L'amendement n° 318 de Mme Gruet et l'amendement identique suivant à l'article 4 de la proposition de loi relative au droit à l'aide à mourir (deuxième lecture).
REJETÉRésultat du vote
Les députés ont rejeté le 19 février 2026 l'amendement n° 318 de Mme Gruet et l'amendement identique suivant à l'article 4 de la proposition de loi relative au droit à l'aide à mourir (deuxième lecture).
Au total, 86 députés ont pris part au vote : 52 % ont voté contre, 48 % ont voté en faveur, et 0 % se sont abstenus.
La position des groupes
Les votes des députés et des groupes
Exposé des motifs de l'amendement
L'objectif d'un amendement est de modifier ou d'ajouter une mesure d'un projet ou d'une proposition de loi. Le ou les députés qui rédigent l'amendement écrivent également un exposé des motifs.
Le présent amendement vise à remplacer, dans le dispositif relatif aux critères d’accès à l’aide à mourir, le terme « affection » par celui de « pathologie ».
Le terme « affection », par sa portée sémantique large et insuffisamment précise, est susceptible d’englober des situations très diverses, incluant des états qui ne relèvent pas à proprement parler d’une pathologie médicale évolutive ou d’une atteinte grave au pronostic vital. Cette imprécision est de nature à fragiliser le cadre juridique du dispositif et à exposer les personnes concernées à des interprétations extensives, incompatibles avec l’exigence de protection renforcée qui doit entourer toute décision relative à la fin de vie.
À l’inverse, la notion de « pathologie » renvoie à une réalité médicale objectivable, caractérisée, diagnostiquée et encadrée par des critères cliniques reconnus. Elle permet de mieux circonscrire le champ d’application du dispositif aux situations relevant clairement d’un processus pathologique, grave et médicalement établi, justifiant, le cas échéant, l’examen d’une demande d’euthanasie dans un cadre strictement défini.
Ce remplacement vise également à prévenir toute assimilation, directe ou indirecte, du handicap à une cause légitime de demande d’euthanasie. Le handicap, qui peut résulter de conditions diverses, n’est pas en soi une pathologie évolutive ni une maladie, et ne saurait être considéré comme un motif justifiant l’accès à un tel dispositif. Assimiler le handicap à une « affection » au sens du texte ferait peser un risque éthique majeur, en laissant entendre que l’état de handicap pourrait constituer, en tant que tel, un fondement recevable à une demande d’euthanasie. Si le handicap ne peut être un facteur d’exclusion d’accès à ce nouveau droit, il ne saurait en revanche en être un élément permettant d’y accéder.

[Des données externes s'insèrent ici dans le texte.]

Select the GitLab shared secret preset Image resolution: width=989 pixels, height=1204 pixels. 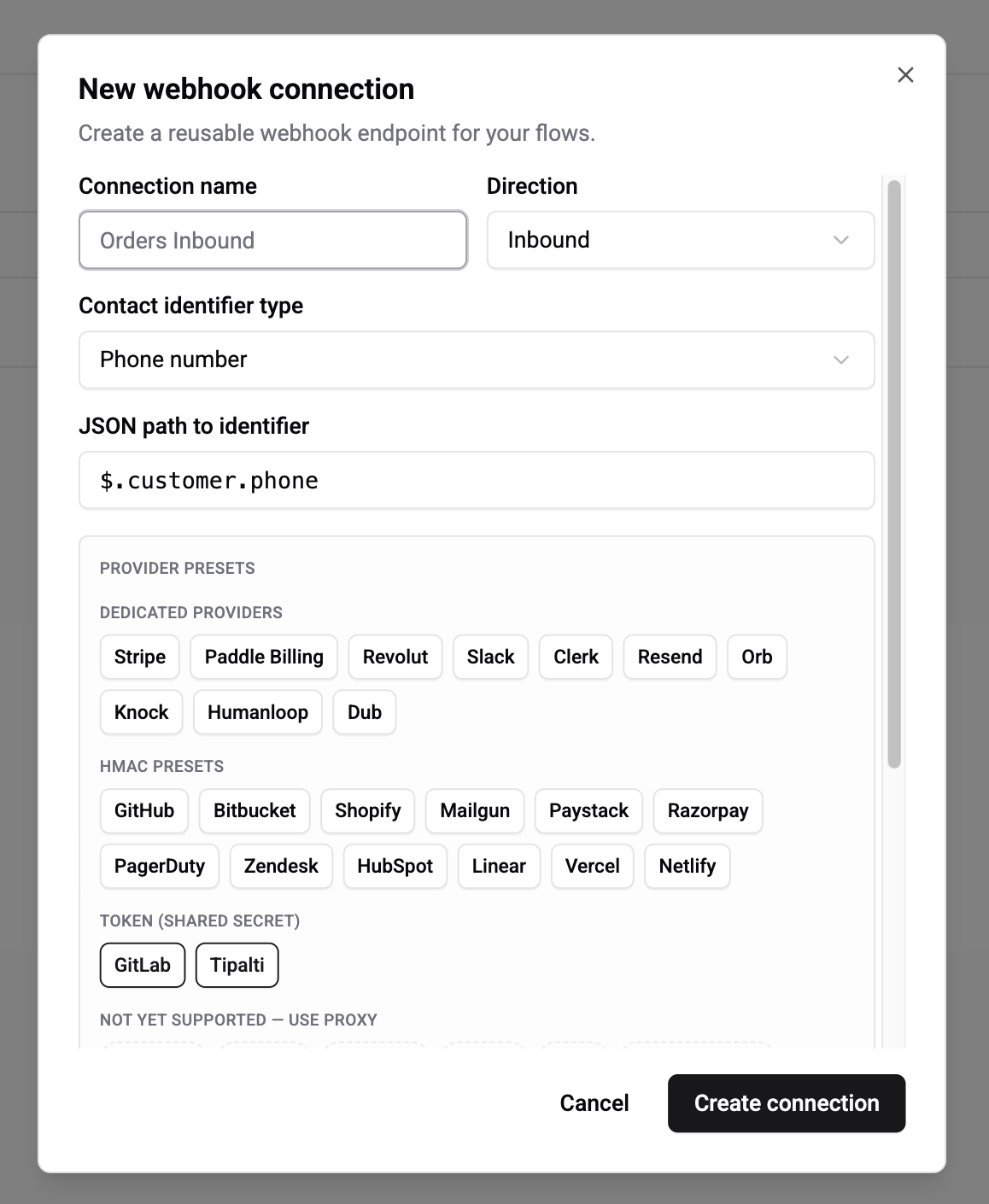(x=142, y=965)
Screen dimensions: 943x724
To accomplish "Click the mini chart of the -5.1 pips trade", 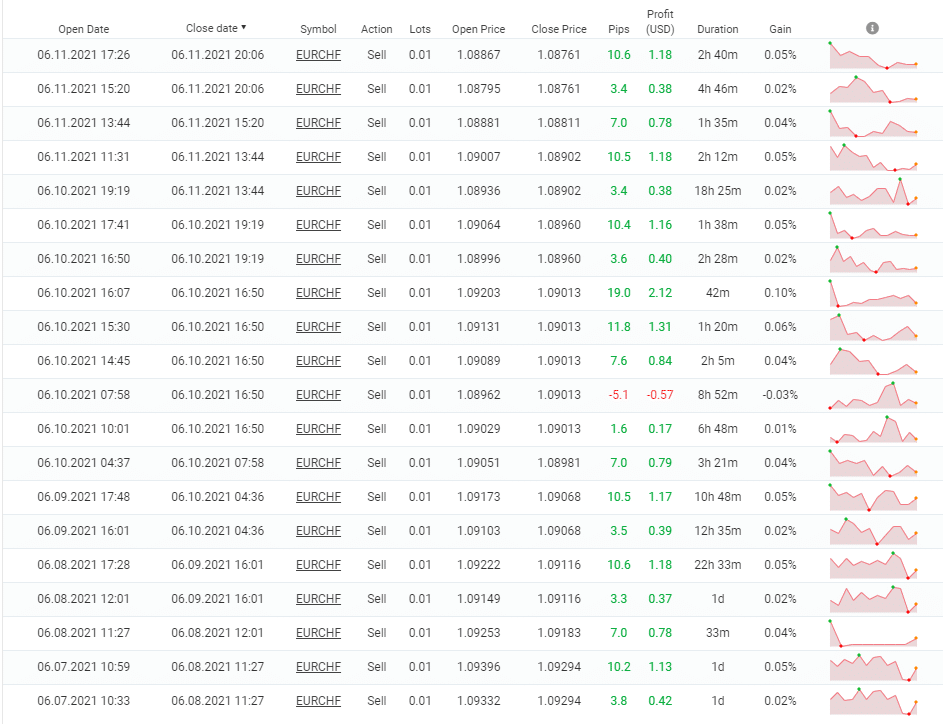I will [873, 395].
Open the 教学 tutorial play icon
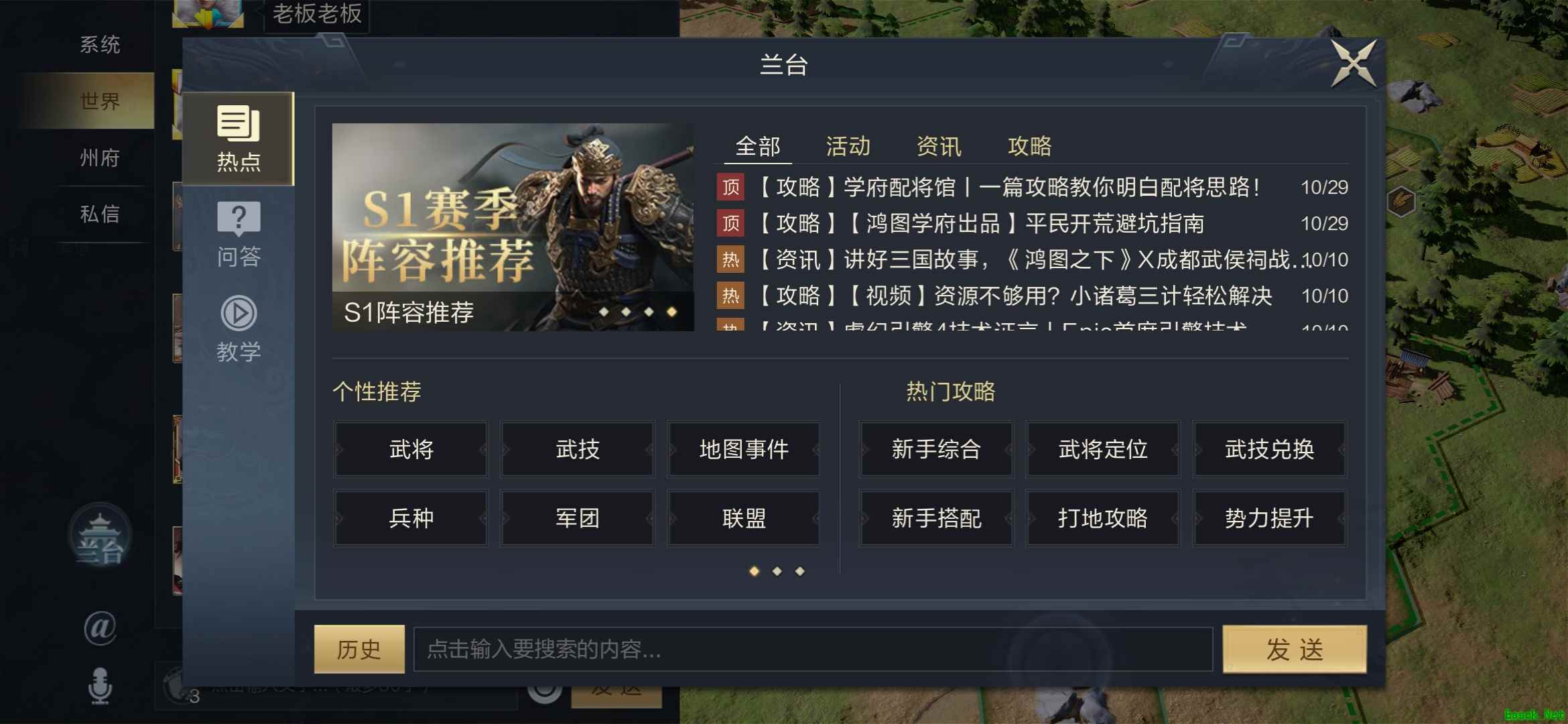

En substituant le terme « pathologie » à celui d’« affection », le présent amendement renforce donc la sécurité juridique du dispositif, clarifie l’intention du législateur et affirme un principe essentiel de protection des personnes en situation de handicap, en réaffirmant que leur condition ne peut, en aucun cas, être assimilée à un critère médical ouvrant droit à l’euthanasie.